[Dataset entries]
★ ★ ★
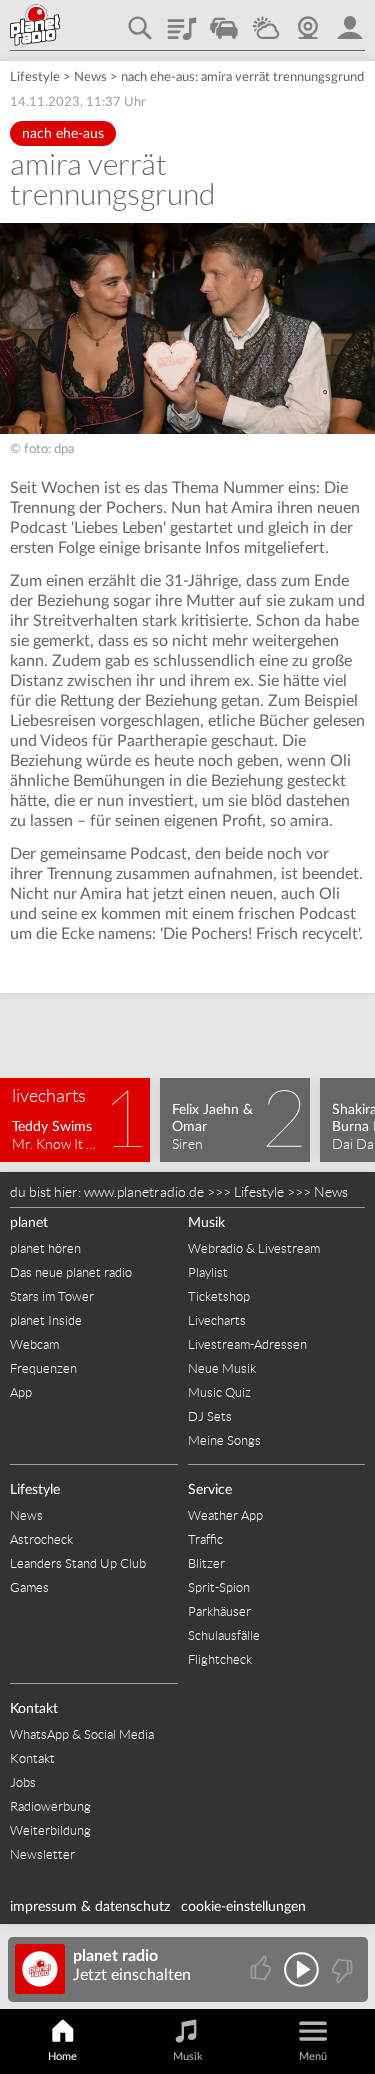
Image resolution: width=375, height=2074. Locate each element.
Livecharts (217, 1320)
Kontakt (34, 1709)
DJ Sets (210, 1416)
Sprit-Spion (219, 1587)
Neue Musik (222, 1368)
★ ★ ★
Task item -> All of the entries above need to be repeated exactly, minus the pictures.

Task answer ->
Image resolution: width=375, height=2074. Locate each element.
Livecharts (217, 1320)
Kontakt (34, 1709)
DJ Sets (210, 1416)
Sprit-Spion (219, 1587)
Neue Musik (222, 1368)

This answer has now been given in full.